Skillv1.0.0

ClawScan security

Auto Skill Evolver 1.5.1 · ClawHub's context-aware review of the artifact, metadata, and declared behavior.

Scanner verdict

ReviewApr 14, 2026, 12:59 AM

Verdict: Review
Confidence: high
Model: gpt-5-mini
Summary: The skill's behavior (autonomously editing other skill files and spawning local agents/commands) is coherent with its stated purpose but contains deployment/metadata inconsistencies and powerful write/run capabilities that warrant caution before installing or using without human review.
Guidance: This tool is powerful and mostly coherent with its stated purpose, but take these precautions before using it: 1) Prefer running in interactive mode so each proposed change must be approved; never run with unattended approval tokens unless you fully trust the environment. 2) Verify the OpenClaw CLI dependency is installed and declared (SKILL.md mentions it but registry metadata didn't list required binaries). 3) Inspect the included scripts (especially optimize_skill.py and any code that invokes openclaw or launches subprocesses) and run them in a sandbox or throwaway environment first. 4) Note the ownerId mismatch in _meta.json vs registry metadata — confirm the package source. 5) Back up skill directories (or use the provided .skill_versions) before applying proposals. 6) If you want lower risk, run the optimizer on a copy of the skill directory, enable all safety checks, and keep interactive review on so a human must accept any diff that introduces network calls or system-level commands.

Review Dimensions

Purpose & Capability: concernThe skill claims to use the local OpenClaw CLI and to evolve other skills (which legitimately requires read/write access to SKILL.md files and running subprocesses). However, the registry metadata shows no required binaries while SKILL.md frontmatter and README explicitly require 'openclaw' in PATH — an inconsistency. Additionally _meta.json ownerId differs from the registry ownerId, which could indicate repackaging or metadata drift.
Instruction Scope: concernRuntime instructions and code allow the tool to read execution traces, spawn a local sub-agent, build proposals, and atomically rewrite SKILL.md files across the skills root. This is functionally consistent but high-impact: it can modify arbitrary skills under the skills root and run user-supplied agent commands. The package includes explicit warnings and several defensive checks (permission checks, frontmatter protection, approval tokens), but if run non-interactively or with an approval token the agent could apply changes without human review.
Install Mechanism: noteThere is no install spec (instruction-only), which reduces supply-chain risk from remote installers. But the package contains multiple Python scripts delivered as part of the skill bundle; those will be written to disk when the skill is installed/used.
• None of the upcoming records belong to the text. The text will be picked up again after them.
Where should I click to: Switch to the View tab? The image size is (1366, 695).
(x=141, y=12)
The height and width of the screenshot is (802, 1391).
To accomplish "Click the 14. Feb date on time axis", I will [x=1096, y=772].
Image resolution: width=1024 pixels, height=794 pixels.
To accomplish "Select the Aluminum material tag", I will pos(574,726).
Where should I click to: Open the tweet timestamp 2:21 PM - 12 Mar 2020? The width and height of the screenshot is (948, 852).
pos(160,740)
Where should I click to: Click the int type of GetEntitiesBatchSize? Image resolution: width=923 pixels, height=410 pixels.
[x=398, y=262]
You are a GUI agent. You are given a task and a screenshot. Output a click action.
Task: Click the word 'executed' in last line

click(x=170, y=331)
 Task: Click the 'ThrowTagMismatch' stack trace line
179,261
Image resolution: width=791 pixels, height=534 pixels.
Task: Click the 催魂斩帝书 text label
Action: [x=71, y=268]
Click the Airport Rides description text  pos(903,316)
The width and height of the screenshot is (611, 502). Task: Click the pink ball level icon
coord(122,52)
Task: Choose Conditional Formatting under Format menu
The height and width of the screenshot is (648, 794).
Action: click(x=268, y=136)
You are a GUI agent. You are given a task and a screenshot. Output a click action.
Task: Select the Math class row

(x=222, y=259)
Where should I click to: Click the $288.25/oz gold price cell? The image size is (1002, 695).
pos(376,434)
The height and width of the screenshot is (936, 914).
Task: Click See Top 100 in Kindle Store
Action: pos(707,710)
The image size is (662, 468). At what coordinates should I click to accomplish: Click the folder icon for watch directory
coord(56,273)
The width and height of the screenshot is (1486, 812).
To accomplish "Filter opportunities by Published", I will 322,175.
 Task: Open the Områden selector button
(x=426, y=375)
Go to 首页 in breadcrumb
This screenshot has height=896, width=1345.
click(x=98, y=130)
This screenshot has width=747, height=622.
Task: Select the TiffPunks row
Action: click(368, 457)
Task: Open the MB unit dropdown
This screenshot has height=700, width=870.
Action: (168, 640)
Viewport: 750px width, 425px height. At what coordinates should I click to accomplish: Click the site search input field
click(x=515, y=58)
No external download URLs or package installs are present.
Credentials: okThe skill declares no required environment variables or credentials (primary credential: none). The code reads environment variables only for harmless purposes (e.g., USERNAME on Windows for file permission commands). There are no hardcoded external API keys or remote endpoint secrets requested.
Persistence & Privilege: noteThe skill does not set always:true and uses normal, local file operations (.skill_versions, .secure_workspace). It writes backups and proposals in the target skill's directory and creates secure workspace directories; that behavior is expected for a self-modifying tool but grants persistent filesystem presence and the ability to alter other skill files under the skills root.